(Records for the exercise begins)
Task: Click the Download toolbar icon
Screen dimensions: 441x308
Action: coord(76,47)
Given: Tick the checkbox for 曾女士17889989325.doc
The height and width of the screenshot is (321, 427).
(Records for the exercise ends)
(Records for the exercise begins)
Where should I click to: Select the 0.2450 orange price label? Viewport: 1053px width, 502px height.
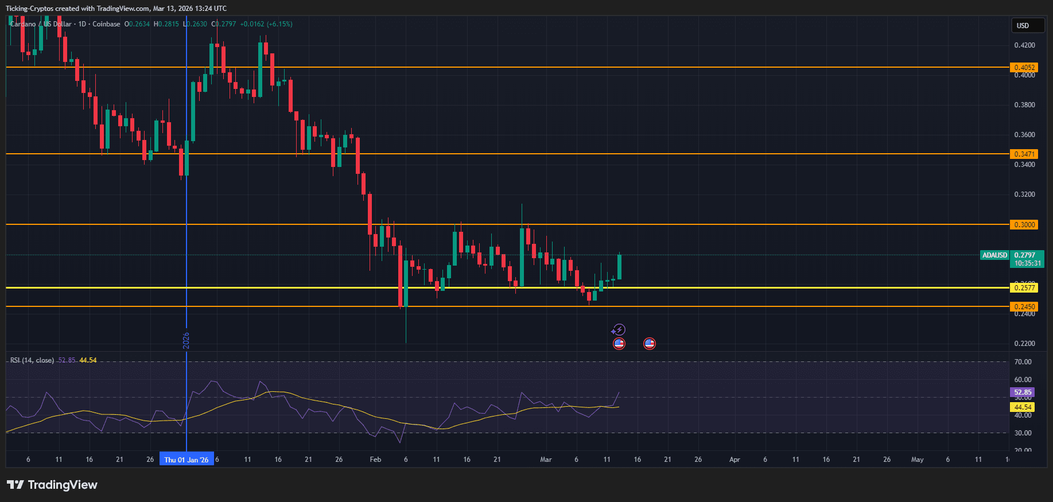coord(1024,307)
(Records for the exercise ends)
• **Problem to work on**
After locating the line with "Task: Click the Download toolbar icon" above, return that line and every later line through the one with "The height and", word for word and with nothing else.

• **Answer space**
Task: Click the Download toolbar icon
Screen dimensions: 441x308
Action: coord(76,47)
Given: Tick the checkbox for 曾女士17889989325.doc
The height and width of the screenshot is (321, 427).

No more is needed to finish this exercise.